## SELECTED EXCERPT
_ _ _ _
Counsel for Mr Johnson, submitted that in assessing any issue of alleged delay in this matter, the Court should make its calculations as from 1 May 1997. That was the day upon which Mr Johnson first instructed legal advisers in Australia to act on his behalf in relation to the charges that are the subject of the extradition proceedings. Counsel's submission included the proposition that prior to 1 May, Mr Johnson had been represented by legal advisers in the United Kingdom and that they "were not aware of, and could not reasonably be expected to be aware of, the Australian law and procedure relating to these proceedings" .
I do not think that this proposition completely states the picture. It may be true that Mr Johnson's legal advisers in the United Kingdom may not have known all the intricacies of the Australian legislative provisions relevant to these proceedings, including the somewhat unique cooperative scheme between the Commonwealth and the States involving the NCA, but there is evidence clearly pointing to the fact that Mr Johnson's counsel in the United Kingdom was alive to his client's rights to challenge in Australia the authorities' attempts to have him extradited.
Stephen John Vorreiter was, at the time of the hearing of the extradition proceedings in the United Kingdom, a solicitor in the employ of the DPP and the person charged with the carriage of the prosecution against Messrs Johnson, Fuller and Cummings. In his affidavit of 16 September 1997 which was read on this application, Mr Vorreiter deposed that he was present during the hearing of the proceedings in the Bow Street Magistrates Court. He deposed that Mr Johnson's counsel, Mr Robert Marshall-Andrews QC referred to a "proposed challenge to the validity of the arrest warrants in Australia which were the foundation for the request for extradition" .
_ _ _ _
## SET PROBLEM
Continue the court's reasons on delay in Mr Johnson's extradition matter, picking up after the final paragraph above.
_ _ _ _
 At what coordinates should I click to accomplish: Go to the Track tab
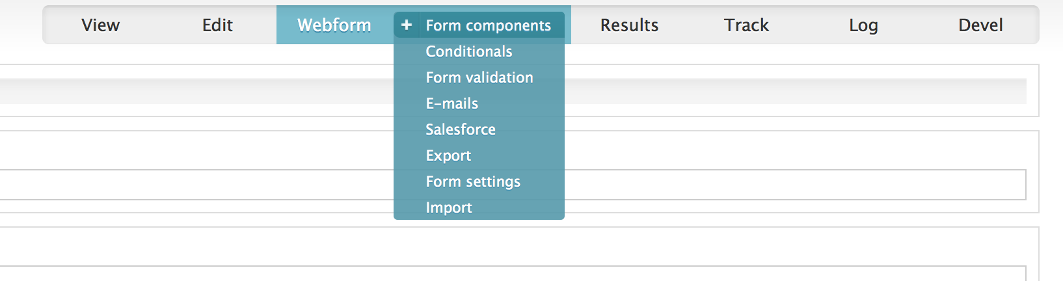coord(746,25)
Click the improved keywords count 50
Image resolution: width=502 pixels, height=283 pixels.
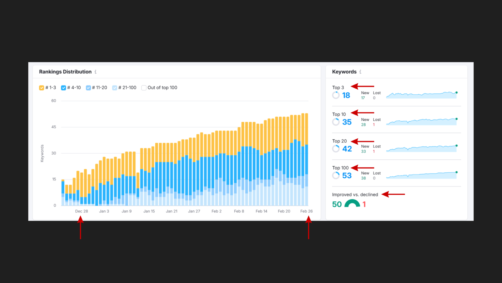337,204
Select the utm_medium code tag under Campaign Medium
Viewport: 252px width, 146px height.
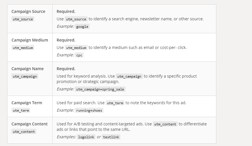point(23,48)
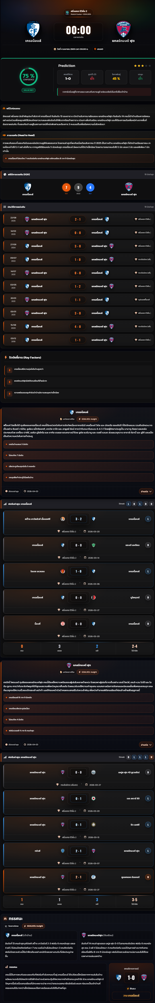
_ _ _ _
## TASK RESULT
Mr Vorreiter attached to his affidavit an extract from Counsel's written submissions. So far as they are relevant to this application, the submissions were as follows:
"The extradition proceedings are purport to be based upon warrants issued in Australia and exhibited to the Affidavit of Mr Ross Christoforou dated the 15th November 1994. The warrants were issued pursuant to certain information laid in the South Australia Magistrates' Court which are also exhibited to that Affidavit. The Defendant puts the Prosecution to strict proof as to the propriety of the warrants and the information upon which they are based. In particular whether the Informations were properly laid in accordance with the Constitution and properties governing Australian law."
The date upon which counsel's submissions were handed to the Court and distributed to opposing counsel is not identified - but it would have been some time towards the end of the hearing in the Bow Street Magistrates Court which finished on 21 June 1996.
No explanation was forthcoming to explain:
- •
- why Mr Johnson took no action to instruct Australian legal advisers when he was arrested in December 1994.
- •
- why Mr Johnson took no action to instruct Australian legal advisers at or about the time of the hearing of the extradition proceedings in June 1996 when his senior counsel was clearly alert to the fact that such proceedings could be instituted.
- •
- what, if any, significance attaches to the date, 1 May 1997, that being the date upon which Mr Johnson first instructed Australian solicitors. Why was it that date and not before?
- •
- why there was a further delay from 1 May to 7 July 1997 before proceedings were issued out of this Court. (As to that point, I should mention that Mr Johnson's solicitor of choice was absent from his office until 20 June but surely one of his partners with the aid of counsel could have proceeded with greater expedition).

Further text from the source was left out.